18 Temmuz 2025 Cuma

Kuralsızlığın Kural Olduğu Zamanlar

 Kuralsızlığın Kural Olduğu Zamanlar

7 Haziran 2025 – okaradag.blogspot.com

“Onurlu savaş, düşmanına karşı bile saygı gerektirir.” — Thukydides (MÖ 5. yüzyıl)

Tarihte –yazılı tarihten söz ediyorum– kayda geçen ilk büyük savaşlardan bu yana, insanlık yalnızca savaşmamış; savaşırken nasıl savaşılacağını da belirlemeye çalışmış.

Yani dövüşün bile bir onuru, bir sınırı, bir kuralı olmuş.

Silahsız olana saldırılmaz, elçi öldürülmez, teslim olana dokunulmaz gibi…

Binlerce yıl öncesinin savaşçıları bile, bir ölçüde etik davranmanın bir zorunluluk olduğuna inanmış.

Ama şimdi bakıyorum da,

Modern zamanların “politik savaşları” bu ilkeyi tümüyle unutmuş.

Kuralsızlık, neredeyse yeni kural haline gelmiş.

Birbirine düşman gibi davranan siyasi aktörler, hakikati değil algıyı önemsiyor.

İddialar belgelerle değil, bağırarak kanıtlanıyor.

İtibar suikastı sıradan bir araç haline gelmiş, yalanın dolaşım hızı doğrunun düşünme süresinden daha yüksek.

Politik rekabet, ahlaki sınırları çoktan aştı.

İnsanların karakterleriyle oynanıyor, özel yaşamlar propaganda silahına dönüştürülüyor.

Kazanmak için her yol mubah görülüyor.

Bu, artık bir fikir mücadelesi değil; bu, yalnızca güç için yapılan, ilkesiz bir bilek güreşi.

Tarihten Bir Not:

Ortaçağ Avrupa’sında şövalyeler arasında bile savaşın etik kodları vardı.

"Şövalye-Chivalry" denilen bu kurallar, düşmana saygı göstermeyi, sivilleri korumayı, teslim olanı affetmeyi emrederdi.

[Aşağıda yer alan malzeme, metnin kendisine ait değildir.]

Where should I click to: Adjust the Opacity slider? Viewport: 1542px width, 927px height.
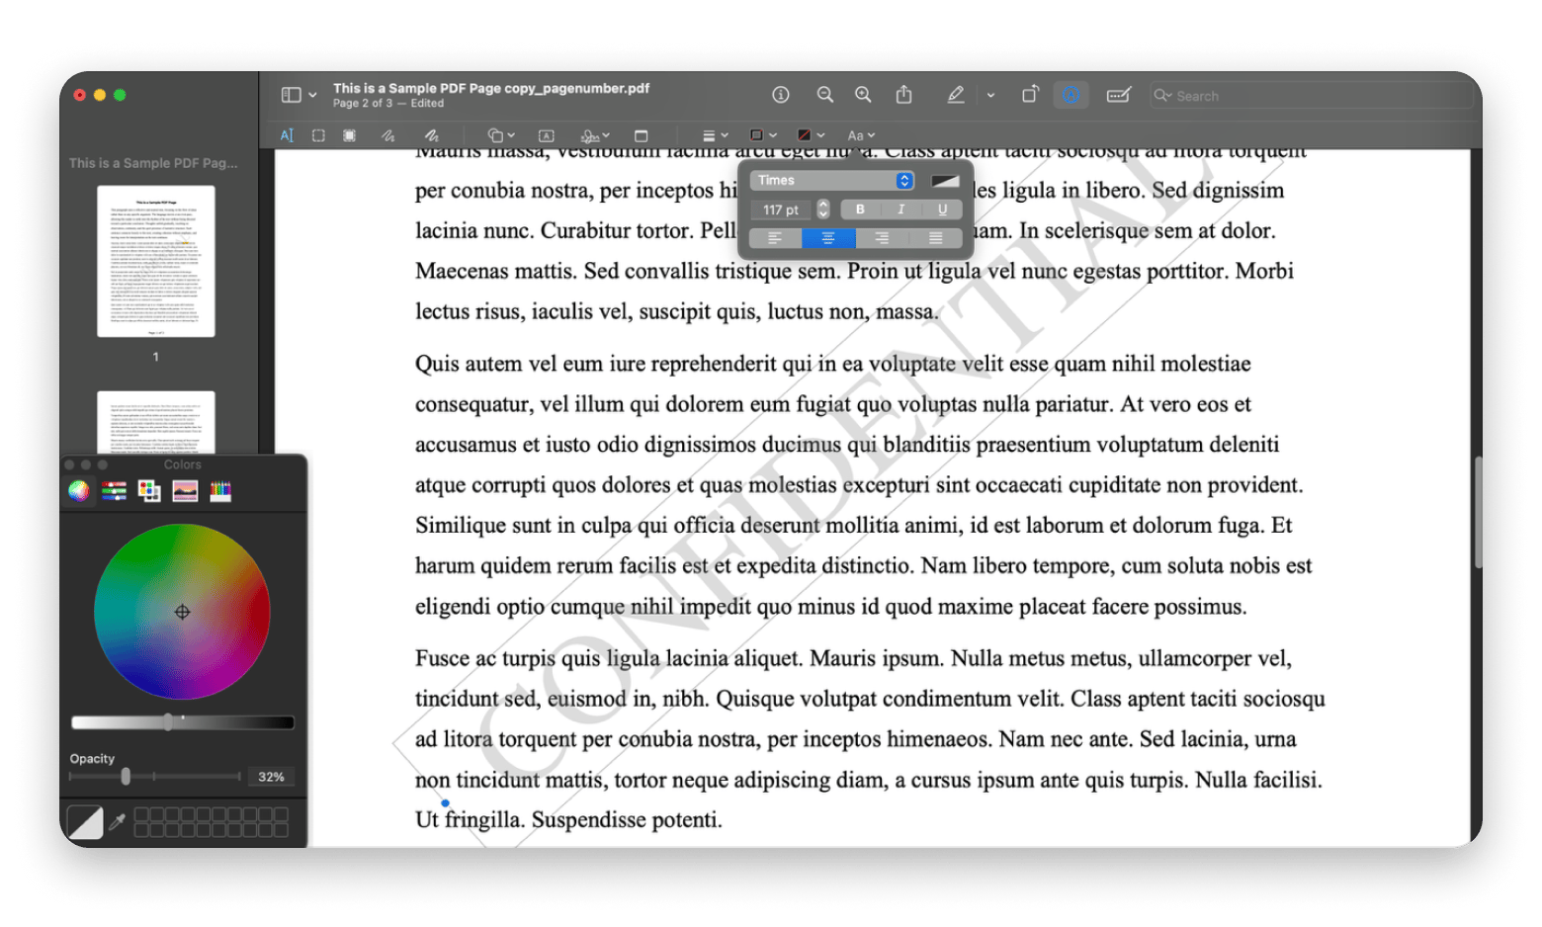(125, 777)
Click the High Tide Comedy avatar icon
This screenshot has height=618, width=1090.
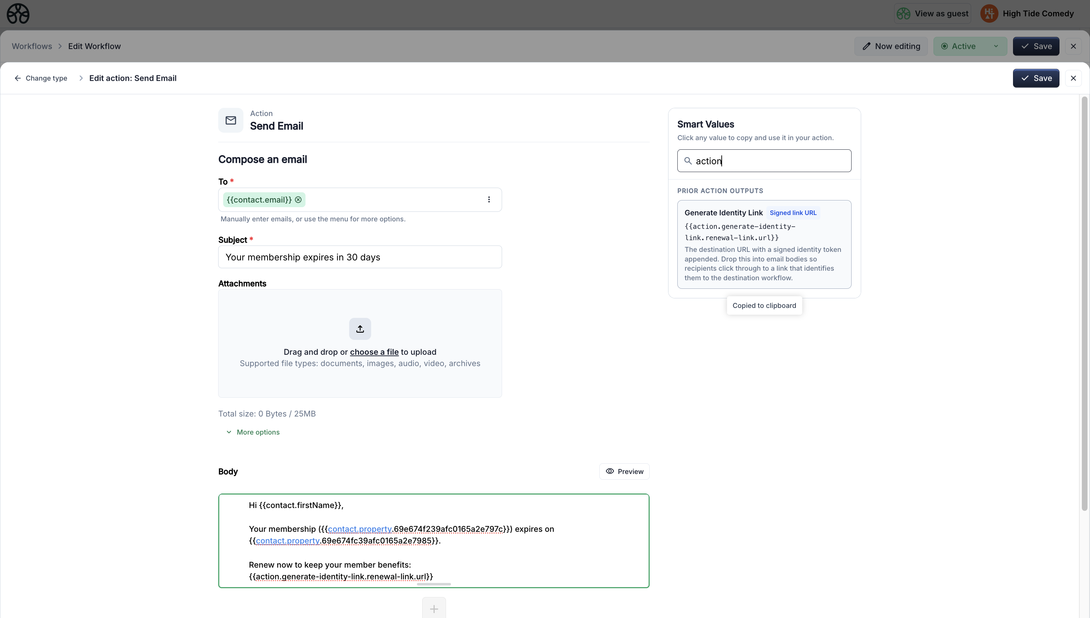click(x=989, y=14)
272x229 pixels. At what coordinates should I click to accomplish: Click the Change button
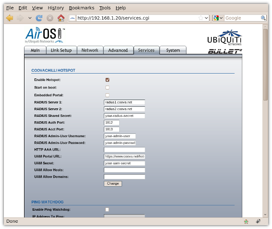(113, 184)
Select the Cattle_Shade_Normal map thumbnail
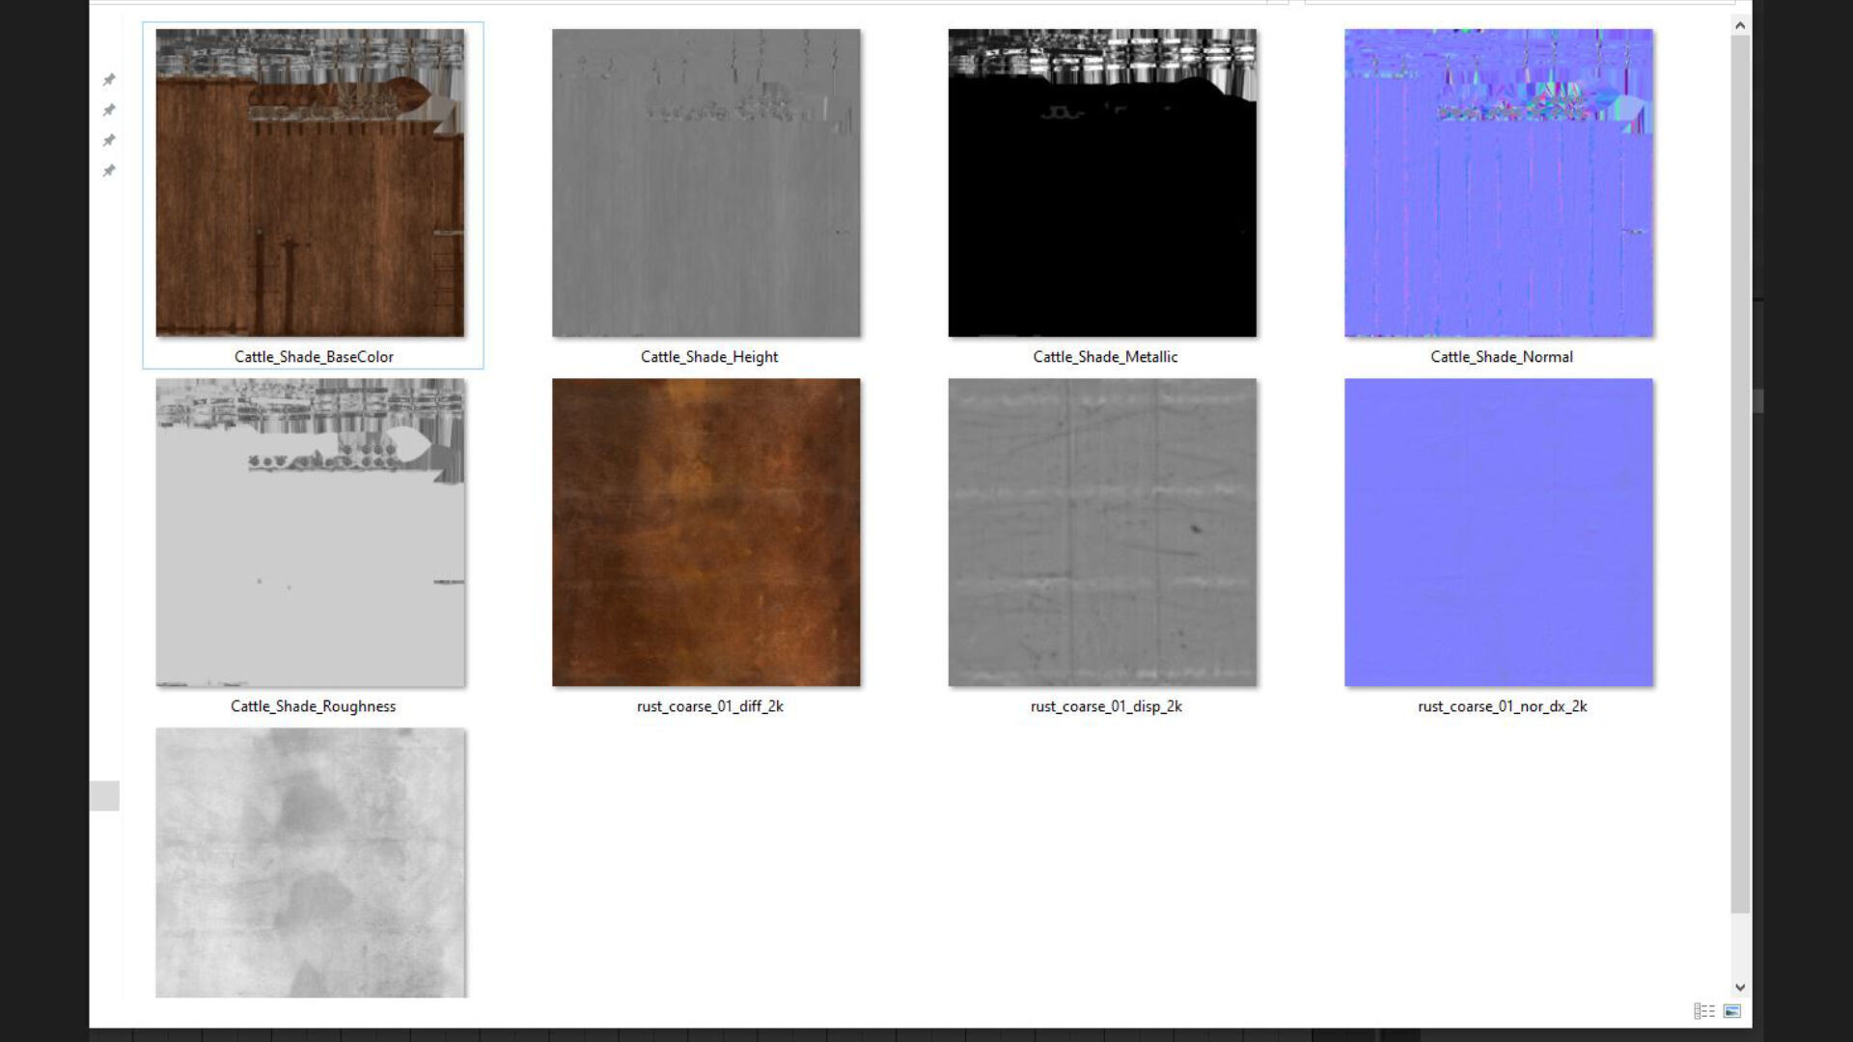Screen dimensions: 1853x1042 [1498, 182]
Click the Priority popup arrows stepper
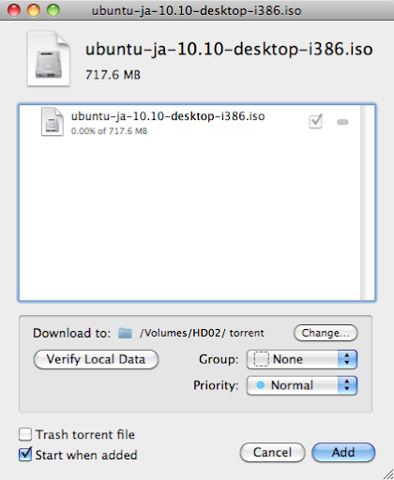The height and width of the screenshot is (480, 394). pos(347,385)
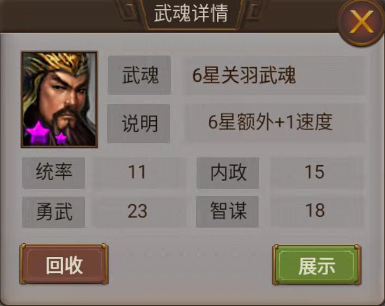Tap the small purple star icon
Screen dimensions: 385x306
click(x=60, y=138)
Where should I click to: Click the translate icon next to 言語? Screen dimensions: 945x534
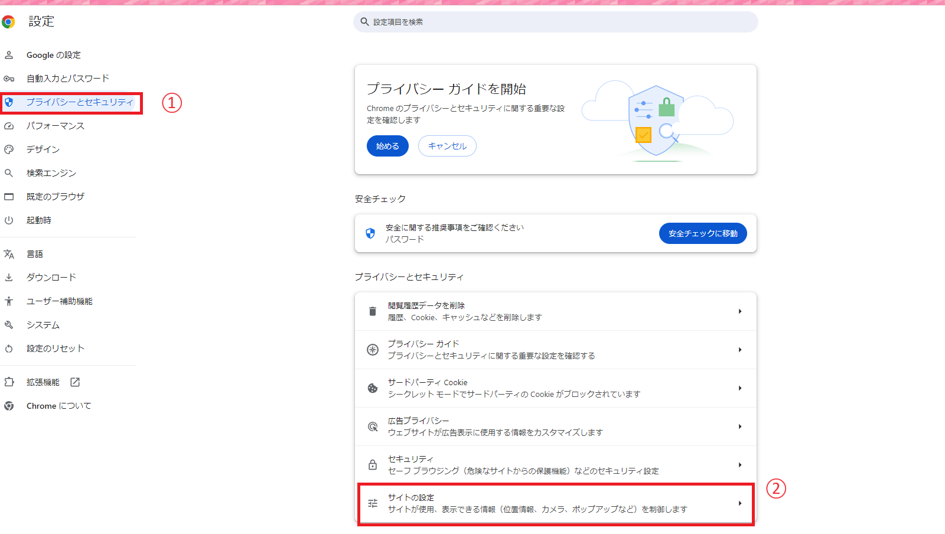pos(9,254)
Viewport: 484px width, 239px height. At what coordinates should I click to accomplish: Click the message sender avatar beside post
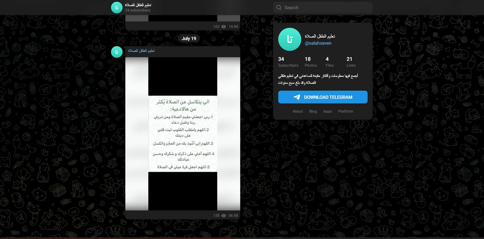[x=117, y=52]
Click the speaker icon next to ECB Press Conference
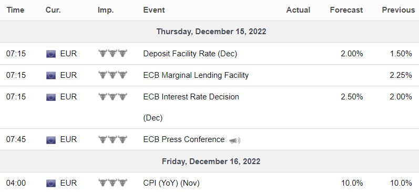Image resolution: width=419 pixels, height=192 pixels. 234,140
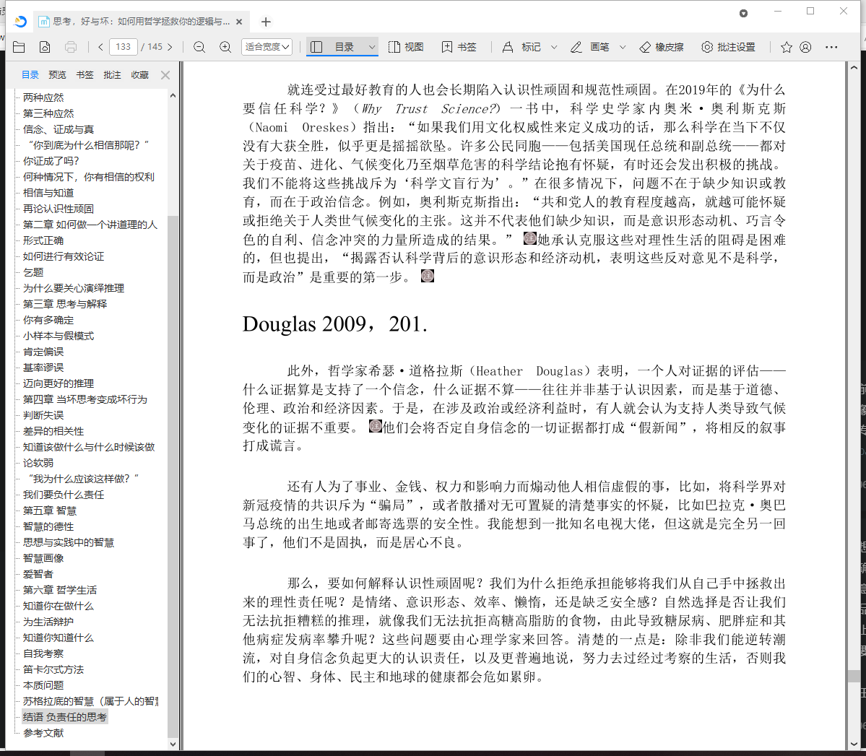866x756 pixels.
Task: Click the page number input field
Action: click(x=124, y=47)
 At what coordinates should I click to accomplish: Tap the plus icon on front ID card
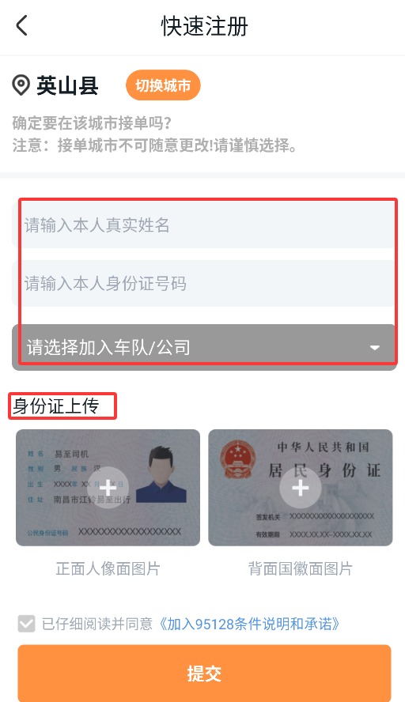click(108, 488)
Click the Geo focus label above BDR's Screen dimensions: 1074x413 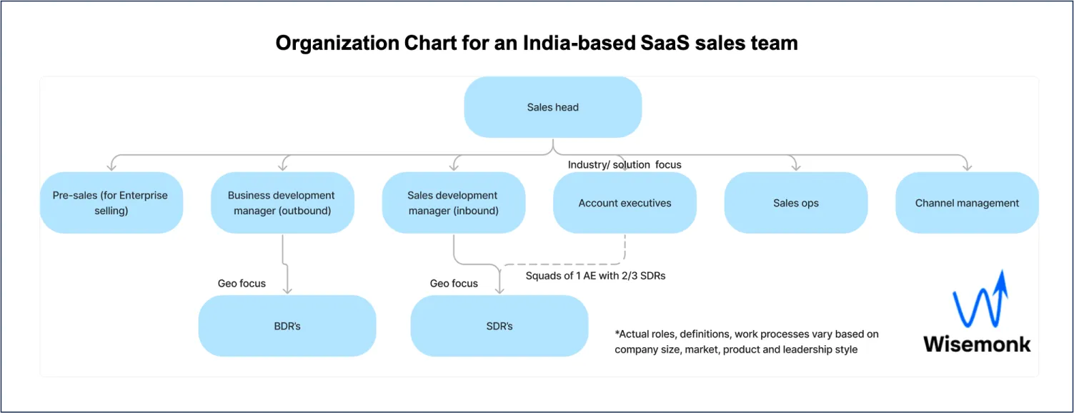click(242, 283)
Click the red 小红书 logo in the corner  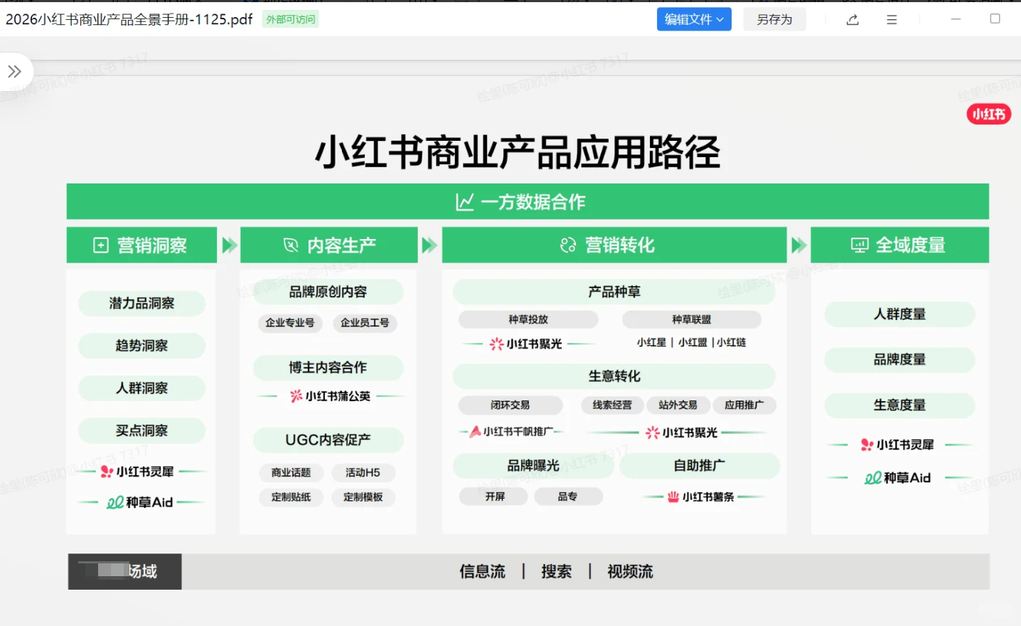click(x=988, y=114)
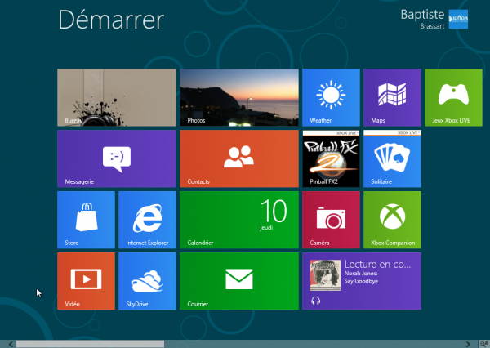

Bugün ise politik önderler, yalnızca rakiplerini değil; onlara oy veren halkı bile hedef alabiliyor.

Bir zamanların orduları, bugünün sosyal medya lejyonlarına dönüştü.

"Savaşın bile bir kuralı vardı; politikanın hiçbir sınırı kalmadıysa, tehlike artık dışarıda değil, içeridedir."

Politikada Vicdan Susturulduğunda

Kuralsızlık kural haline geldiyse, etik ilkeler "zayıfların lüksü" gibi görülüyorsa, ve artık vicdan, siyasetin sözlüğünde yer almıyorsa... orada yalnızca ahlaki çöküş değil, toplumsal bir travma büyür.

Çünkü politika yalnızca bir güç oyunu değildir.

Politika aynı zamanda topluma örnek olma sorumluluğudur.

Ve o örnek, yalnızca konuşmalarla değil, tutumla, yöntemle, dille kurulur.

Bugün “rakip” kavramı yerini “düşman”a bıraktıysa, eleştiri artık “hainlik” olarak yaftalanıyorsa, ortak akıl değil, ortak korku inşa ediliyorsa — orada artık politika değil, sindirme vardır.

Peki ne yapılmalı?

Toplum olarak hatırlamamız gereken şudur:

Kuralsızlığa alışmak, kuralsızlığı meşrulaştırmaktır.

Her yalanı sineye çekmek, bir sonraki yalanın davetiyesidir.

Her susuş, susturulan bir başkasının yolunu açar.

Bu yüzden…

İster sıradan bir yurttaş ol, ister söz sahibi biri…

Dürüst kalmak, kolay yoldan sapmamak, vicdanı rehber edinmek artık bir kişisel direniş biçimidir.

Çünkü politika bozulduğunda, yalnızca sistem çökmez.

Aynı zamanda güven, umut ve toplumsal bağ da çürür.

Son Söz:

"Ahlakı terk eden bir politika, sonunda halkı da terk eder."